Quindi stiamo regredendo. E non solo abbiamo fallito nei nostri sforzi per fare qualcosa al riguardo, ma siamo anche in bancarotta.
Stiamo vendendo il nostro futuro e non credo che nessuno creda davvero che chiunque vinca le prossime elezioni affronterà seriamente i problemi in modo risolutivo.
Mike Appel, il tuo ex manager, ha contribuito alla stesura di un nuovo libro (Down Thunder Road: The Making of Bruce Springsteen). Lì sostiene, in pratica, che il tuo attuale manager, Jon Landau, ti ha rubato a lui.

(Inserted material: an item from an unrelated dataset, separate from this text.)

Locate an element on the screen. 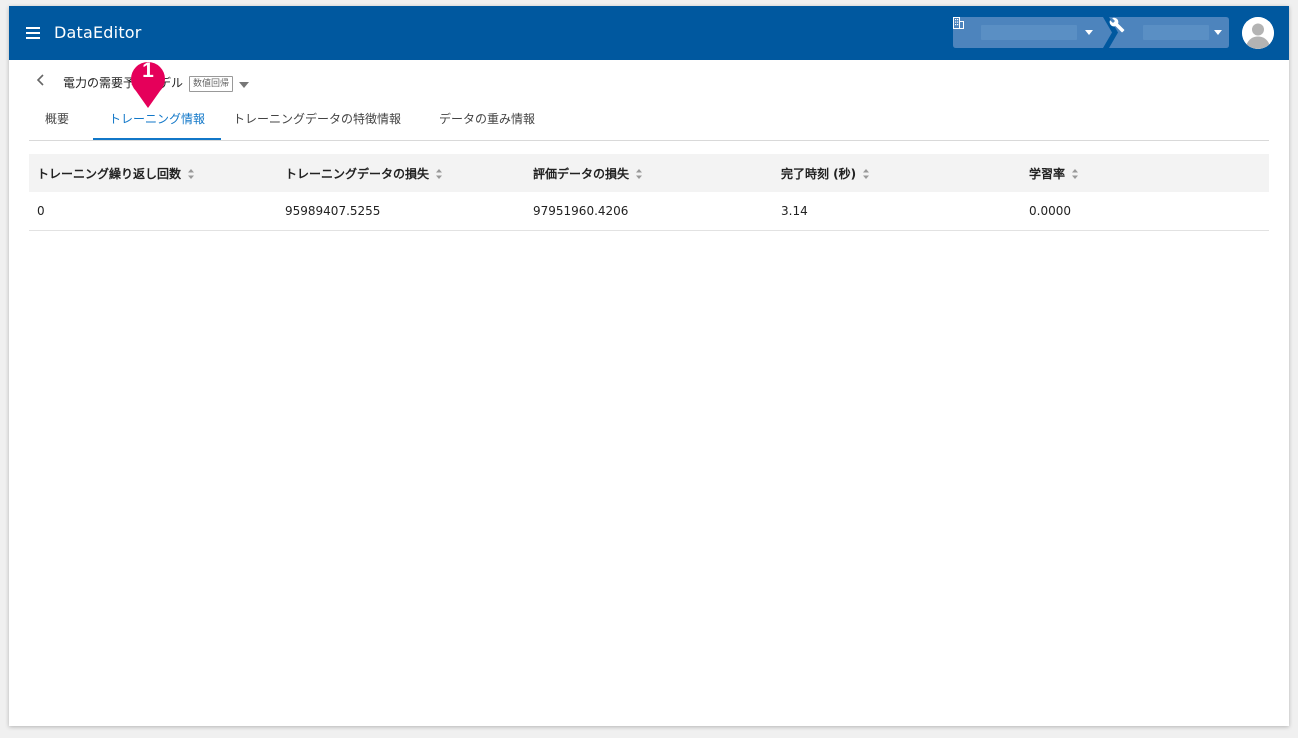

È un peccato. In realtà Mike ed io avevamo raggiunto un punto in cui il nostro rapporto si era esaurito. Eravamo in un vicolo cieco. Poi è arrivato Jon, con un punto di vista piuttosto articolato e un’idea su come risolvere alcuni problemi di fondo, per esempio come registrare e dove registrare.
Ma Mike ha trasformato Jon nel suo mostro, forse per non trasformare me in un mostro. È una cosa classica: chi vorrebbe mai incolpare se stesso per qualcosa che è andato storto? Nessuno. È difficile dire: «Forse ho fatto un casino». La verità è che, se non fosse arrivato Jon, sarebbe arrivato qualcun altro. Oppure nessun altro, ma io avrei seguito la mia strada. Jon non ha detto: «Ehi, facciamo quello che voglio io». Ha detto: «Sono qui per aiutarti a fare ciò che vuoi fare». Ed è quello che ha fatto dal giorno in cui ci siamo conosciuti.

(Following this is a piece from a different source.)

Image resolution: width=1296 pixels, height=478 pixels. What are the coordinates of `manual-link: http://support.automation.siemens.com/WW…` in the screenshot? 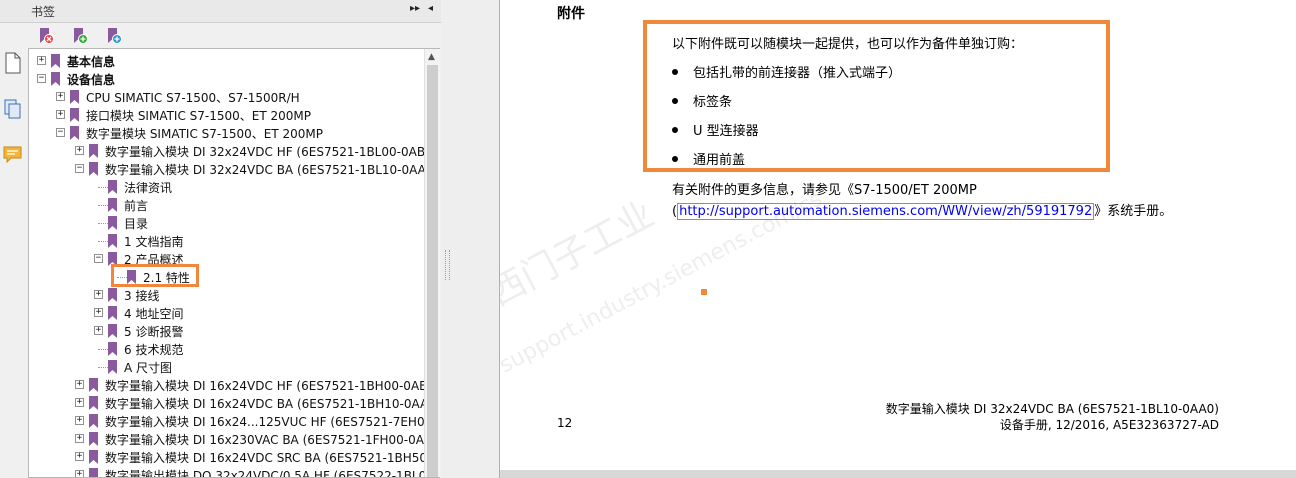 It's located at (886, 212).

Altre due persone che lavoravano con te, degli ex roadie, qualche anno fa ti hanno fatto causa sostenendo che non gli avevi pagato gli straordinari, tra le altre cose. Qual è stata la tua reazione?

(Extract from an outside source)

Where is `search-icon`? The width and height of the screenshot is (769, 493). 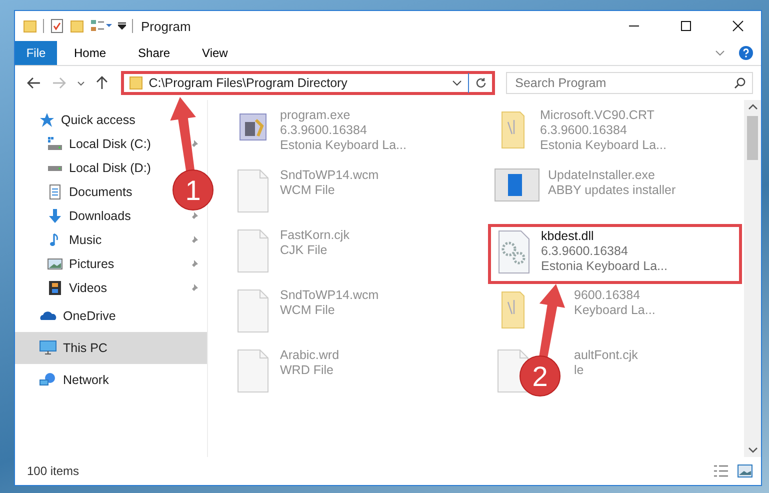
search-icon is located at coordinates (740, 83).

È stata una delusione. Ho lavorato con queste due persone per molto tempo e pensavo di essere stato onesto con loro. Quando se ne sono andati, ci siamo salutati con strette di mano e abbracci. E poi, circa un anno dopo, bang!
Penso che se chiedessi alla maggior parte delle persone che hanno lavorato con me cosa pensano di quell’esperienza, direbbero di essere state trattate davvero bene. Ma se una sola persona è scontenta o insoddisfatta, tutti vogliono sentire solo quella campana. Al di là di tutto questo, dell’assurdità della cosa, il fatto è che se passi molto tempo con qualcuno e si verifica un grosso malinteso, be’, ci stai male.
Di recente sei stato al Saturday Night Live. Era la prima volta che ti esibivi in televisione. Ti è piaciuto?
È stata un’esperienza molto intensa. Prima di iniziare provi due o tre volte, ma quando siamo andati in onda è stato come dire: «Ok, hai solo tre canzoni, devi dare il massimo». È stato diverso, ma mi è piaciuto molto. Insomma, per qualche motivo non sono mai apparso in TV finora, ma adesso che l’ho fatto mi chiedo: «Cavolo, perché non l’ho fatto prima?». Ci sarà stato un motivo. Di sicuro penso che inizierò a usare la televisione in qualche modo. Credo che a questo punto sia destino, per me, trovare un modo per raggiungere le persone che potrebbero essere interessate a ciò che dico, a ciò che canto.
Credo in questa musica tanto quanto ho creduto in qualsiasi altra cosa io abbia mai scritto. Penso che sia autentica. Mi sento come se fossi al culmine delle mie capacità creative, in questo momento. Penso che nel mio lavoro si stia manifestando una complessità di idee che in passato ho faticato a raggiungere. E mi ci sono voluti 10 anni di duro lavoro al di fuori della musica, per arrivare a questo punto. È stato un lavoro davvero duro. Ma quando ci sono arrivato, non ho trovato amarezza e disillusione. Ho trovato amicizia, speranza, fiducia in me stesso, uno scopo e della passione. È una bella sensazione. Mi sento come nella grande canzone di Sam e Dave Born Again. Mi sento un uomo nuovo.